Forse più classica che innovativa, la Fiera ha comunque portato alla ribalta alcuni lavori davvero interessanti, noti e meno noti, come quello di Michele Guido, Silvia Camporesi, Grazia Varisco. Intensa è stata la presenza di Turi Simeti oltre a Pistoletto, Fontana, Alighiero Boetti, Schifano in tutte le salse insieme a Vedova e Burri sia in grandi dimensioni che piccole, De Chirico, Balla, Capogrossi. Tra le gallerie bolognesi si è distinta la Astuni con i neon di Jankowski e le foto di Nannini della galleria Forni. Interessanti le figure in aggetto di Deodato e senz’altro ammirevole il lavoro di Andrea Mori con “Un viandante verso Innsbruck” (2014), pregevoli i lavori di Megert e gli scatti di Regina José Galindo come “Hilo de tiempo”. Di G.M. Tosatti (Lia Rumma) è notevole “The dreams they ’ll never surrender” opera dedicata a persone come Mandela o Gramsci che hanno speso la loro vita in carcere per non ricusare le proprie idee.

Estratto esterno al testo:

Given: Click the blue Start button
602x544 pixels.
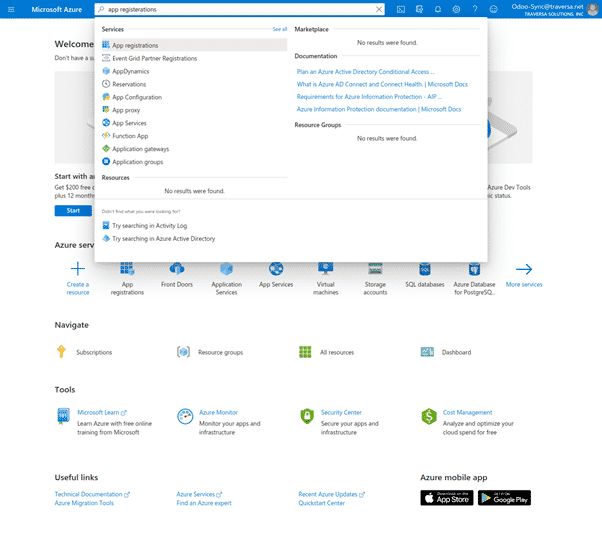Looking at the screenshot, I should click(73, 211).
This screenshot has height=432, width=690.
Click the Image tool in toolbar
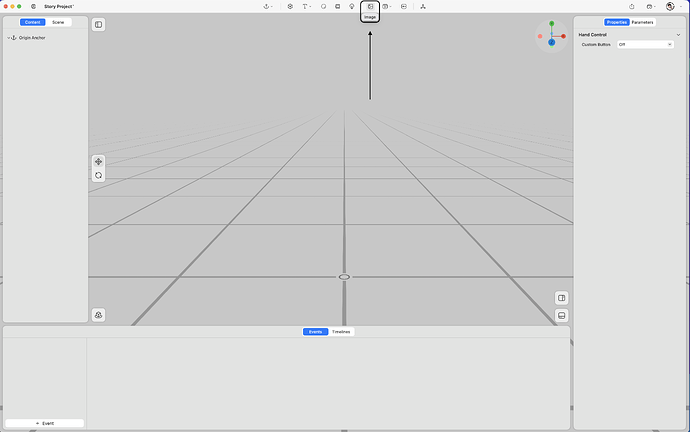click(370, 6)
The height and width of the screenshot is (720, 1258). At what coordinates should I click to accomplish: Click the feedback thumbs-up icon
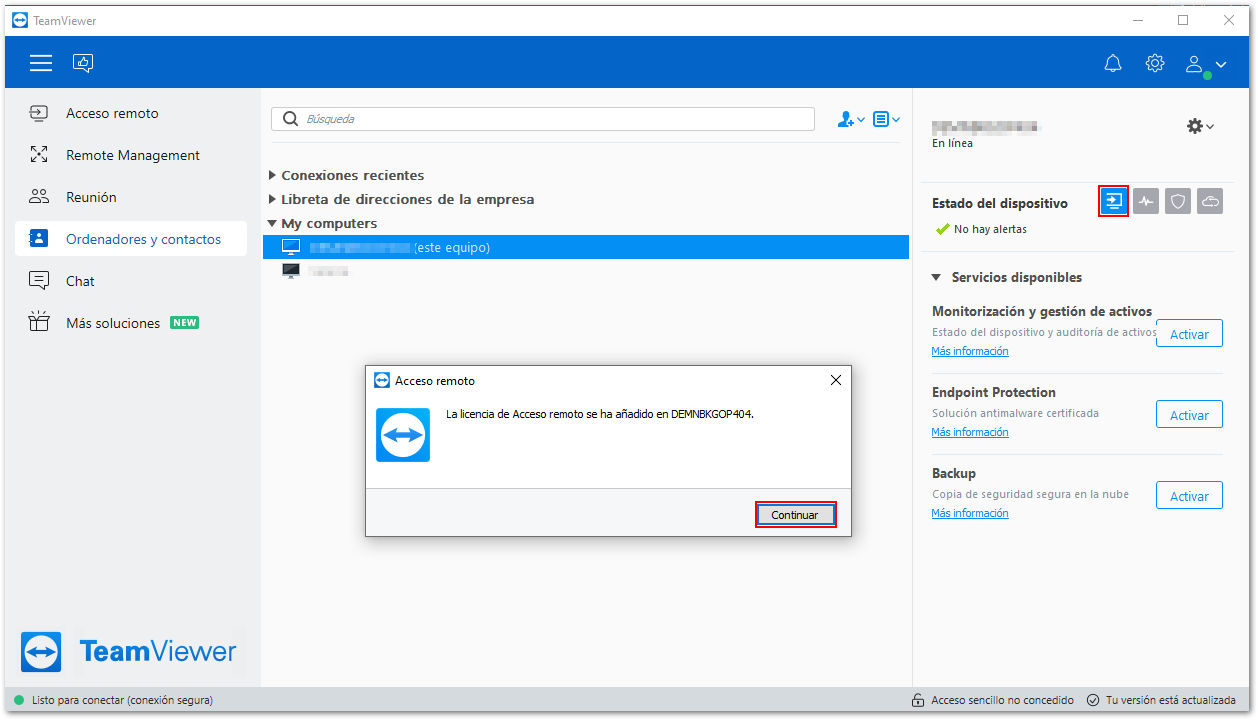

Molte altre sono le gallerie italiane meritevoli di menzione: Open art di Prato con “Carmina Burana” di Walter Fusi (da qualche anno scomparso) e il lavoro di Jiri Kolar, Verrengia di Salerno con la Novello e Paolo Radi, Allegra Ravizza di Lugano con Nanda Vigo, Caldirola di Monza (con cavo elettrico appeso “Per sedurre gli insetti” di Grassino, 2015), Montrasio di Monza per la quale si vede in via del tutto eccezionale qualche Ballocco. Per la sezione Solo Show al 32°, il Cembalo di Roma porta i moniti di Biasucci. Gio arte di Mestre espone un “paesaggio italiano” con nuvole di Tano Festa e foto di Jodice. La galleria Menhir di La Spezia porta l’arte analitica di Dolla, Erben e sopra tutti Zappettini (di cui si inaugura la mostra a marzo con la curatela di Fiz). Belle le esposizioni della Lattuada di Milano, Conceptual di Bergamo, Labs di Bologna, Farsetti di Prato. Una menzione speciale va al lavoro di The Bounty Killart allo stand della MAAB di Milano, e a “Le città del pensiero” di Silvia Camporesi della scuderia MLB gallery. Fa parte della sezione “Private Galleries in the City” la galleria P420 che ha portato la bella foto in b/n di G. Trbuljak “Chiuso e conservato in galleria”, anche Art Forum contemporary incentra il programma sui “Due amici” del 2014 (tiglio, acrilico e led) di Peter Demetz. Per la fotografia sono da tenere a mente quelle di Gioberto Noro (“Omaggio alla nuvola” dalla Peola di Torino), le opere di Brassesco e Norberto, Nicolò Quirico, Bruno Cattani, Paolo Bongianino e Luciano Romano oltre a Salgado per la galleria PH Neutro di Pietrasanta (Lucca), sempre la Camporesi insieme a Ghirri per Photografica di Lugano, “Luna” di Jenny Boot per la galleria di Amsterdam The public house of art. In quanto a opere scultoree oltre ai classici sono da considerare i bronzi patinati del 2015 di Alex Pinna (Punto sull’arte di Varese).